### [Excerpt to read]

———

In São Paulo, 23 June, an unidentified man in a black shirt fired a gun three times into the air as police were arresting a protester. Protesters say that the man was trying to scare away those critical of the arrest. Police said they would investigate whether the shooter was actually a member of the police. Three people were arrested during the act, among which Rafael Lusvarghi.

On 13 July, the final day of the Cup, police in Rio de Janeiro injured at least ten journalists with clubs, and shrapnel from tear gas grenades. Police kettled the 300 protesters, preventing them from marching to their destination, Maracanã Stadium. Military Police told BBC Brazil that they would forward reports of police abuse to Internal Affairs.

==Events==
Reasons of the protest continuation are pointed also by Romário, ex-player and member of the Parliament, that dubbed the World Cup 2014 as the "biggest theft in history", and that the real costs would be over R$100 billion (US$46 billion). Romário now is one of the few parliament members that wants a deeper investigation on the misuse of public funds.

———

### [Information provided]
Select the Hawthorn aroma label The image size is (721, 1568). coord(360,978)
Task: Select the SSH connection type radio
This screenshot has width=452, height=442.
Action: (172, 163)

———

### [Problem A]
Rewrite the text on the World Cup protests, everything from "In São Paulo, 23" down to "to Internal Affairs.", with "journalists" replaced by "reporters".
### [Problem B]
In the text on the World Cup protests, how many protesters did police kettle in Rio de Janeiro on 13 July?
The listing has no connection to the text on the World Cup protests.

### [Your response A]
In São Paulo, 23 June, an unidentified man in a black shirt fired a gun three times into the air as police were arresting a protester. Protesters say that the man was trying to scare away those critical of the arrest. Police said they would investigate whether the shooter was actually a member of the police. Three people were arrested during the act, among which Rafael Lusvarghi.

On 13 July, the final day of the Cup, police in Rio de Janeiro injured at least ten reporters with clubs, and shrapnel from tear gas grenades. Police kettled the 300 protesters, preventing them from marching to their destination, Maracanã Stadium. Military Police told BBC Brazil that they would forward reports of police abuse to Internal Affairs.

### [Your response B]
300